Prompt: Take each line of the data that contains the string "agent" and copy it.

Records to process:
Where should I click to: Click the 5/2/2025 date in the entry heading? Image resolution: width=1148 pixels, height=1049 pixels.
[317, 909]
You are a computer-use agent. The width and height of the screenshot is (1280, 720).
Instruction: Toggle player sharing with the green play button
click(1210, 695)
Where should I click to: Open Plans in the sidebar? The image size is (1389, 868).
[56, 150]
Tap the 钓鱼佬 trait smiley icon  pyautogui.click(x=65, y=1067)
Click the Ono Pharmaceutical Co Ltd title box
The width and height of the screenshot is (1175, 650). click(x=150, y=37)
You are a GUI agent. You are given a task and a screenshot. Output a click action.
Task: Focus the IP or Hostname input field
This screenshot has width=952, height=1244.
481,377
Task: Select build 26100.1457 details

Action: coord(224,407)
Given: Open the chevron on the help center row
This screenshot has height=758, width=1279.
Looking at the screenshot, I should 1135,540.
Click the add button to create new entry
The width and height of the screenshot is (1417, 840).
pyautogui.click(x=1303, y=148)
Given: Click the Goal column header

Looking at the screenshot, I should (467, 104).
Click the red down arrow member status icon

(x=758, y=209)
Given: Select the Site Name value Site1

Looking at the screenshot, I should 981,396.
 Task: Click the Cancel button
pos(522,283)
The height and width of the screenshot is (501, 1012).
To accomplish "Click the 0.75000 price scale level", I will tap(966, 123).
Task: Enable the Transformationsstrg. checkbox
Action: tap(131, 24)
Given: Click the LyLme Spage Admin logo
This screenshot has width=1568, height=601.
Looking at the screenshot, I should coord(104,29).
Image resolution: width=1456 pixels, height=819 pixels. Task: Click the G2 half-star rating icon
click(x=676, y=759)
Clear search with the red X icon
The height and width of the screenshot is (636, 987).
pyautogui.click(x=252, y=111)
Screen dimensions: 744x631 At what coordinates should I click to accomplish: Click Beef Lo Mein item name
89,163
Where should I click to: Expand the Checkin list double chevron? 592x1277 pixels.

Solution below:
You are a computer-use agent. The width and height of the screenshot is (1280, 720).
You are a GUI agent. You are given a task and a screenshot. Output a click action.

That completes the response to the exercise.